Trevor Peirce wrote:
Drew Gibson wrote:We have a clash between the POTS model where the address for the phone number is inseparable from the 911 address (and your bellco took care of the details) and the VoIP model where there is little or no physical connection between the two and there is now some responsibility on the part of the customer to keep this up to date. How do the current 911 service offerings address this?VoIP 911 "9-1-1 Do you need Police, Fire, or Ambulance?" Caller "Ambulance" VoIP 911 "Is your current address 555 Your Street in Big Town, Ontario?" Caller "No - it's 444 New Street in Other Town, Alberta"
<-----SNIP ----->
The VoIP 911 dispatcher remains on the line to ensure the call completes properly and is connected to the correct local dispatch centre.

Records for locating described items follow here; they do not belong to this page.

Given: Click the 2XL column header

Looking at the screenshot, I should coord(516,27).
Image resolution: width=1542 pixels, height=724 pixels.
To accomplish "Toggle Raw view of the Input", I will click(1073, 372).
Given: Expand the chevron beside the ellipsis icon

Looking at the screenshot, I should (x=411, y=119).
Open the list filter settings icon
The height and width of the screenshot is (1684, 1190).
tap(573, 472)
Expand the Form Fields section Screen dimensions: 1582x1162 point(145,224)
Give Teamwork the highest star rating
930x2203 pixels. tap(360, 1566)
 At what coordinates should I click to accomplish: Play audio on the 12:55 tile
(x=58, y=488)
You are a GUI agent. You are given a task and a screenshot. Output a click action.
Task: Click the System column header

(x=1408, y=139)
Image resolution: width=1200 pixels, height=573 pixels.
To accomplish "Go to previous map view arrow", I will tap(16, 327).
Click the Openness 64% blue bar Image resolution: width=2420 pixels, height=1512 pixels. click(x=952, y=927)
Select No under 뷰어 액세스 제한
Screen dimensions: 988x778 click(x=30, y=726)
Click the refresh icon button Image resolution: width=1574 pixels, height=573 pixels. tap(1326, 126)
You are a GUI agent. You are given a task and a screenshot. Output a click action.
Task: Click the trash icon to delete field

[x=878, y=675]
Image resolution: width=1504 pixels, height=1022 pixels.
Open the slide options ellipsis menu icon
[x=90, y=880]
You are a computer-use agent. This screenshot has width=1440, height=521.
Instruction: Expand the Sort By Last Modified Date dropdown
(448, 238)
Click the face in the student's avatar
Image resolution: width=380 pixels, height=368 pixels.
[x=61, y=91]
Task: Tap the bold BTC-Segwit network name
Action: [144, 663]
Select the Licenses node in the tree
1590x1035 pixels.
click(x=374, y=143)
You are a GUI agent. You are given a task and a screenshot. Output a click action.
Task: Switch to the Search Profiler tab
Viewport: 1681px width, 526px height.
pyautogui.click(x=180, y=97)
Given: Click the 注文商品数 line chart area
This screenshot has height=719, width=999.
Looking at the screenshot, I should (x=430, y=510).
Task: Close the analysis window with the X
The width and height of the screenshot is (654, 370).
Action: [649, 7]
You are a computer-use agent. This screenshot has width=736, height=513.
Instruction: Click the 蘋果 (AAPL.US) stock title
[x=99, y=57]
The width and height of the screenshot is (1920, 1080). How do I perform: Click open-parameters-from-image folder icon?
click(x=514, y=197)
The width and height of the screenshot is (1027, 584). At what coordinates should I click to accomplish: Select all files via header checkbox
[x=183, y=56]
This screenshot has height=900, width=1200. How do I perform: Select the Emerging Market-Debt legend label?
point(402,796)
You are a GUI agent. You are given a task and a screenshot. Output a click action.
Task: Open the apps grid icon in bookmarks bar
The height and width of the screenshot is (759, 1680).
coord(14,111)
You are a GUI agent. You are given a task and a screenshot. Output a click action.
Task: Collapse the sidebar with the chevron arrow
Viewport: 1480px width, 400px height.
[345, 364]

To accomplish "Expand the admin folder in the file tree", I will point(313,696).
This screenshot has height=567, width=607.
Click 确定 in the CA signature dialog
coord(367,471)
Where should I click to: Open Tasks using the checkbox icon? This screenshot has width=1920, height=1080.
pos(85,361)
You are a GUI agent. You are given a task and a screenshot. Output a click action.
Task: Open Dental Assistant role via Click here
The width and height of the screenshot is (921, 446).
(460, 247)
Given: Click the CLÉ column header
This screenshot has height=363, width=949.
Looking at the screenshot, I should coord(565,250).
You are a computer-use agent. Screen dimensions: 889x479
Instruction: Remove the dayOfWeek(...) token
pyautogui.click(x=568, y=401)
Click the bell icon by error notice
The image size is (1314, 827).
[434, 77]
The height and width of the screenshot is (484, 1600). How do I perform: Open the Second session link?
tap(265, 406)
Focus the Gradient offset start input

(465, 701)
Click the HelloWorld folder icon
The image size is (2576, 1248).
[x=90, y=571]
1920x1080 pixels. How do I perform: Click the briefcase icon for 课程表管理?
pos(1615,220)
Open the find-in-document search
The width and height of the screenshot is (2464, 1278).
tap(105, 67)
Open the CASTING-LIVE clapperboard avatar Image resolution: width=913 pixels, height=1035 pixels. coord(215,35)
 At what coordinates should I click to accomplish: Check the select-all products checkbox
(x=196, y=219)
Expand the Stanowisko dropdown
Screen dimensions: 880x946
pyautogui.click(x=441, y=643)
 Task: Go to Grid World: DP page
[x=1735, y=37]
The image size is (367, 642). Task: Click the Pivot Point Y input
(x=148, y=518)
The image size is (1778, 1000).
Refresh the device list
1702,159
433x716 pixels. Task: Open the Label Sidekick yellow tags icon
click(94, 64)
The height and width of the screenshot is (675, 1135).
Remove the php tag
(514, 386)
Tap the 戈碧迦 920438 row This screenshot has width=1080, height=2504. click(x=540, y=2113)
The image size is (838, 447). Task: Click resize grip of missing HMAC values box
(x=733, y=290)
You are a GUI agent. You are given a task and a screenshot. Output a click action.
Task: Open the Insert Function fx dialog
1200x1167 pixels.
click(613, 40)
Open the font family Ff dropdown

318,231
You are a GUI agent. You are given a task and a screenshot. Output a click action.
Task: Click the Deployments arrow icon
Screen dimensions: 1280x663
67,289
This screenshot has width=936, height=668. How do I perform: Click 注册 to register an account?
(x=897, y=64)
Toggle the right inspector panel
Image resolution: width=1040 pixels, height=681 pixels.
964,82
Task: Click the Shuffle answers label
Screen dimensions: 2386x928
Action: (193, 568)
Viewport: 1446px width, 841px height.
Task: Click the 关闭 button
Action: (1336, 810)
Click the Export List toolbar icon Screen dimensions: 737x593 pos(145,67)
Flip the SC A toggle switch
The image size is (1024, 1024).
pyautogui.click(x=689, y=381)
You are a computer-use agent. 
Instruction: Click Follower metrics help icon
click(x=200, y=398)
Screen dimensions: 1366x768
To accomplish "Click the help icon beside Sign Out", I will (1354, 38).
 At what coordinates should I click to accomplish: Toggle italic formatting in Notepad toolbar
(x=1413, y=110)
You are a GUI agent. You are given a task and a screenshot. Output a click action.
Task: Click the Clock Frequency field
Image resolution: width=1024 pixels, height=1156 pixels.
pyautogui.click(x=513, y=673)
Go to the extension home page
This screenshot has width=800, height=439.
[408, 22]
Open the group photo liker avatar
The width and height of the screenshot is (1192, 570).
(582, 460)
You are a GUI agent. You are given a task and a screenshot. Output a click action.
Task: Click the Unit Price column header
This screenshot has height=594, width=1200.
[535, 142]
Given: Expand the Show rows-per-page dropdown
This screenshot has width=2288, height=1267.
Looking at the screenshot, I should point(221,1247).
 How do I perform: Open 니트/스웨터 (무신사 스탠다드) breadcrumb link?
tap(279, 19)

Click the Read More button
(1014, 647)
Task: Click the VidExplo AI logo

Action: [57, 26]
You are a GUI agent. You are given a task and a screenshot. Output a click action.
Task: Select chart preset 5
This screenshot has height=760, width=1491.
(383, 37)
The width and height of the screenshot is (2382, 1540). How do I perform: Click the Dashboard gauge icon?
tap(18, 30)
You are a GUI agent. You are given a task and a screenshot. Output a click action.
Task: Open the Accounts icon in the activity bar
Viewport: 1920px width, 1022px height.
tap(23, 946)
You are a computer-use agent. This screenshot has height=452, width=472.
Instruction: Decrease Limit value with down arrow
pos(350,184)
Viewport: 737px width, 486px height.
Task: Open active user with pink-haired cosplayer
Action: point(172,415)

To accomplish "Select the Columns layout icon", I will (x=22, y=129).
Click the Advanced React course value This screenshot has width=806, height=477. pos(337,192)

Yes, this is how it works on paper, and 98% of the time in real life
The only time the registered address is used on it's own without confirmation from the caller is when the caller hangs up, cannot speak, or can't remember their address. In this case the local Police are dispatched and it becomes their problem to follow up and determine if there is an emergency or not.
This call was one of the marginal cases and this is the question I was trying to ask. As with most emergencies, this situation was created by a combination of failures.
Rightly or wrongly the current situation is that...
1. The customer expects the Telco to take care of 911 entirely, as they always have in the past.
2. The VoIP provider expects the customer to update their 911 address, as the provider cannot strictly control location (except the cable providers such as Shaw Cable, through which the ambulance was correctly dispatched)
I'll leave it to the lawyers to apportion blame but, in the mean time, how is this disconnect being addressed by VoIP and 911 service providers?